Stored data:
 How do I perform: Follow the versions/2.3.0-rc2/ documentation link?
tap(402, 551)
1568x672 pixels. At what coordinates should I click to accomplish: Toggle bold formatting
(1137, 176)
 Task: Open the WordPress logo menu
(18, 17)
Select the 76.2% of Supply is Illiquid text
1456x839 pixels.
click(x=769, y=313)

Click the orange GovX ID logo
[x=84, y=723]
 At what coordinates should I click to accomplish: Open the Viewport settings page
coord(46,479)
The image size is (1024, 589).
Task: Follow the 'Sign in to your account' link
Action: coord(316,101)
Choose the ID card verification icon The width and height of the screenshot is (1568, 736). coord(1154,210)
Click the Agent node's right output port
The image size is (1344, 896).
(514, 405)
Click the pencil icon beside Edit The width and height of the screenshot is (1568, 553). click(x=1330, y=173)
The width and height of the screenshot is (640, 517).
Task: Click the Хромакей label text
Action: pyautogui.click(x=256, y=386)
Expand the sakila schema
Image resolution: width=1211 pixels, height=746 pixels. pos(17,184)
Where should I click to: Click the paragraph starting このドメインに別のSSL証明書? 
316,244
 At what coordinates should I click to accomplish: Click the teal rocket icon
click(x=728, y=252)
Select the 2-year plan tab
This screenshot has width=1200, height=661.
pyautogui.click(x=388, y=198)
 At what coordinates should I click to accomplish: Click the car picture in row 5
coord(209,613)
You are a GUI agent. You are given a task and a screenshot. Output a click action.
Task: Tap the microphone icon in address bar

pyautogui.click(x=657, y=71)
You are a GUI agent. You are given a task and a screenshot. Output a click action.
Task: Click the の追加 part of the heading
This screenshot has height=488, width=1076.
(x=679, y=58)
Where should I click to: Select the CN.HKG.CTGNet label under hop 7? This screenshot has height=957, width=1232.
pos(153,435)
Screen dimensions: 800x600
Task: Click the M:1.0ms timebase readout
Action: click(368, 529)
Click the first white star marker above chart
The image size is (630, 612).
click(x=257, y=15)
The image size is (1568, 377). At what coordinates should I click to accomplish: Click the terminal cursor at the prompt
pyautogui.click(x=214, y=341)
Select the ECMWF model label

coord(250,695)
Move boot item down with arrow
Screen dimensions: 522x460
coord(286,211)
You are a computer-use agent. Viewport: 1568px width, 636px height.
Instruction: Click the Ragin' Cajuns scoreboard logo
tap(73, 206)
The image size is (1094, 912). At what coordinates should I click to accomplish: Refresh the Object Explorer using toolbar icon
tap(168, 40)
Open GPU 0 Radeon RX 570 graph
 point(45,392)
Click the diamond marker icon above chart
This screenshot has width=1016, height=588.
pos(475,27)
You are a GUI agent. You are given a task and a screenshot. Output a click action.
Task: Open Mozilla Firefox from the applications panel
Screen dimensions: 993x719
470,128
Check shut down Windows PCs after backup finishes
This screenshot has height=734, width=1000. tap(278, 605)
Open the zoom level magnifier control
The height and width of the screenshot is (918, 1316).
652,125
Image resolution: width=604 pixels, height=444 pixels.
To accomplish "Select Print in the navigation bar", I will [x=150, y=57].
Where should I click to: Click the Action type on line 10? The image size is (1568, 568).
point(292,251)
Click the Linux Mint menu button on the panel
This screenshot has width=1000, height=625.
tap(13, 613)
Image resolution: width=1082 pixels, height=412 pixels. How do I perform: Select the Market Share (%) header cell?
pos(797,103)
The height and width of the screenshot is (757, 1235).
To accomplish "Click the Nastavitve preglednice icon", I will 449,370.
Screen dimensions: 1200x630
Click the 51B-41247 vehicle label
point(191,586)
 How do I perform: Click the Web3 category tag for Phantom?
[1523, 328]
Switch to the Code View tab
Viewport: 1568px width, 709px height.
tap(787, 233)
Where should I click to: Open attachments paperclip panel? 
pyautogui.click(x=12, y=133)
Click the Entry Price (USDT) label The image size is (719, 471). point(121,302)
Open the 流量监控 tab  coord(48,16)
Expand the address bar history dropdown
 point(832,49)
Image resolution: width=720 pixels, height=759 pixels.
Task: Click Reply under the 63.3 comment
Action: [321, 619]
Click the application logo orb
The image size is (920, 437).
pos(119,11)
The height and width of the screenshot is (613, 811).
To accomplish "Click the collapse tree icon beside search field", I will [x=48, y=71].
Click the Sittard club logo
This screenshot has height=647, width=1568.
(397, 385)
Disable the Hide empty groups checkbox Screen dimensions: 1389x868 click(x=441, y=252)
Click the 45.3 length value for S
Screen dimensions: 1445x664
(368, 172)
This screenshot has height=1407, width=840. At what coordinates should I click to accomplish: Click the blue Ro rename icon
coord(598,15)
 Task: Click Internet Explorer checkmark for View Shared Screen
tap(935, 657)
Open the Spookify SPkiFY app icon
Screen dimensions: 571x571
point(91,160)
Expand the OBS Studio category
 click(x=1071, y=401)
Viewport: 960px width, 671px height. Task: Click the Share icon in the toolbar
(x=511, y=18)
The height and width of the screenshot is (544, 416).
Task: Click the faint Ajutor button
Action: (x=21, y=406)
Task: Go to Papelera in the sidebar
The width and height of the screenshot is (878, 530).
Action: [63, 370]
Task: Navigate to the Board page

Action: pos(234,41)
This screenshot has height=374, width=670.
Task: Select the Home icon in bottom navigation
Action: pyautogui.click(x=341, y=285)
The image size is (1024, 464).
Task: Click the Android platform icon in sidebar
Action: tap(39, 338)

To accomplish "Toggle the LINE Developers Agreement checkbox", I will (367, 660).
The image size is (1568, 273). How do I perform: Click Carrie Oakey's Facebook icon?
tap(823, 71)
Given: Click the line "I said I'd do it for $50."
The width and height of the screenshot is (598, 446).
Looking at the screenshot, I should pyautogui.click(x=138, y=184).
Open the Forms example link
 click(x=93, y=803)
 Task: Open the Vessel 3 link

**About this task:** The complete set of entries above must be reproduced verbatim.

**Output for this task:**
 How do I perform: Follow the versions/2.3.0-rc2/ documentation link?
tap(402, 551)
1568x672 pixels. At what coordinates should I click to accomplish: Toggle bold formatting
(1137, 176)
 Task: Open the WordPress logo menu
(18, 17)
Select the 76.2% of Supply is Illiquid text
1456x839 pixels.
click(x=769, y=313)

Click the orange GovX ID logo
[x=84, y=723]
 At what coordinates should I click to accomplish: Open the Viewport settings page
coord(46,479)
The image size is (1024, 589).
Task: Follow the 'Sign in to your account' link
Action: coord(316,101)
Choose the ID card verification icon The width and height of the screenshot is (1568, 736). coord(1154,210)
Click the Agent node's right output port
The image size is (1344, 896).
(514, 405)
Click the pencil icon beside Edit The width and height of the screenshot is (1568, 553). click(x=1330, y=173)
The width and height of the screenshot is (640, 517).
Task: Click the Хромакей label text
Action: pyautogui.click(x=256, y=386)
Expand the sakila schema
Image resolution: width=1211 pixels, height=746 pixels. pos(17,184)
Where should I click to: Click the paragraph starting このドメインに別のSSL証明書? 
316,244
 At what coordinates should I click to accomplish: Click the teal rocket icon
click(x=728, y=252)
Select the 2-year plan tab
This screenshot has width=1200, height=661.
pyautogui.click(x=388, y=198)
 At what coordinates should I click to accomplish: Click the car picture in row 5
coord(209,613)
You are a GUI agent. You are given a task and a screenshot. Output a click action.
Task: Tap the microphone icon in address bar

pyautogui.click(x=657, y=71)
You are a GUI agent. You are given a task and a screenshot. Output a click action.
Task: Click the の追加 part of the heading
This screenshot has height=488, width=1076.
(x=679, y=58)
Where should I click to: Select the CN.HKG.CTGNet label under hop 7? This screenshot has height=957, width=1232.
pos(153,435)
Screen dimensions: 800x600
Task: Click the M:1.0ms timebase readout
Action: click(368, 529)
Click the first white star marker above chart
The image size is (630, 612).
click(x=257, y=15)
The image size is (1568, 377). At what coordinates should I click to accomplish: Click the terminal cursor at the prompt
pyautogui.click(x=214, y=341)
Select the ECMWF model label

coord(250,695)
Move boot item down with arrow
Screen dimensions: 522x460
coord(286,211)
You are a computer-use agent. Viewport: 1568px width, 636px height.
Instruction: Click the Ragin' Cajuns scoreboard logo
tap(73, 206)
The image size is (1094, 912). At what coordinates should I click to accomplish: Refresh the Object Explorer using toolbar icon
tap(168, 40)
Open GPU 0 Radeon RX 570 graph
 point(45,392)
Click the diamond marker icon above chart
This screenshot has width=1016, height=588.
pos(475,27)
You are a GUI agent. You are given a task and a screenshot. Output a click action.
Task: Open Mozilla Firefox from the applications panel
Screen dimensions: 993x719
470,128
Check shut down Windows PCs after backup finishes
This screenshot has height=734, width=1000. tap(278, 605)
Open the zoom level magnifier control
The height and width of the screenshot is (918, 1316).
652,125
Image resolution: width=604 pixels, height=444 pixels.
To accomplish "Select Print in the navigation bar", I will [x=150, y=57].
Where should I click to: Click the Action type on line 10? The image size is (1568, 568).
point(292,251)
Click the Linux Mint menu button on the panel
This screenshot has width=1000, height=625.
tap(13, 613)
Image resolution: width=1082 pixels, height=412 pixels. How do I perform: Select the Market Share (%) header cell?
pos(797,103)
The height and width of the screenshot is (757, 1235).
To accomplish "Click the Nastavitve preglednice icon", I will 449,370.
Screen dimensions: 1200x630
Click the 51B-41247 vehicle label
point(191,586)
 How do I perform: Click the Web3 category tag for Phantom?
[1523, 328]
Switch to the Code View tab
Viewport: 1568px width, 709px height.
tap(787, 233)
Where should I click to: Open attachments paperclip panel? 
pyautogui.click(x=12, y=133)
Click the Entry Price (USDT) label The image size is (719, 471). point(121,302)
Open the 流量监控 tab  coord(48,16)
Expand the address bar history dropdown
 point(832,49)
Image resolution: width=720 pixels, height=759 pixels.
Task: Click Reply under the 63.3 comment
Action: [321, 619]
Click the application logo orb
The image size is (920, 437).
pos(119,11)
The height and width of the screenshot is (613, 811).
To accomplish "Click the collapse tree icon beside search field", I will [x=48, y=71].
Click the Sittard club logo
This screenshot has height=647, width=1568.
(397, 385)
Disable the Hide empty groups checkbox Screen dimensions: 1389x868 click(x=441, y=252)
Click the 45.3 length value for S
Screen dimensions: 1445x664
(368, 172)
This screenshot has height=1407, width=840. At what coordinates should I click to accomplish: Click the blue Ro rename icon
coord(598,15)
 Task: Click Internet Explorer checkmark for View Shared Screen
tap(935, 657)
Open the Spookify SPkiFY app icon
Screen dimensions: 571x571
point(91,160)
Expand the OBS Studio category
 click(x=1071, y=401)
Viewport: 960px width, 671px height. Task: Click the Share icon in the toolbar
(x=511, y=18)
The height and width of the screenshot is (544, 416).
Task: Click the faint Ajutor button
Action: (x=21, y=406)
Task: Go to Papelera in the sidebar
The width and height of the screenshot is (878, 530).
Action: [63, 370]
Task: Navigate to the Board page

Action: pos(234,41)
This screenshot has height=374, width=670.
Task: Select the Home icon in bottom navigation
Action: pyautogui.click(x=341, y=285)
The image size is (1024, 464).
Task: Click the Android platform icon in sidebar
Action: tap(39, 338)

To accomplish "Toggle the LINE Developers Agreement checkbox", I will (367, 660).
The image size is (1568, 273). How do I perform: Click Carrie Oakey's Facebook icon?
tap(823, 71)
Given: Click the line "I said I'd do it for $50."
The width and height of the screenshot is (598, 446).
Looking at the screenshot, I should pyautogui.click(x=138, y=184).
Open the Forms example link
 click(x=93, y=803)
 Task: Open the Vessel 3 link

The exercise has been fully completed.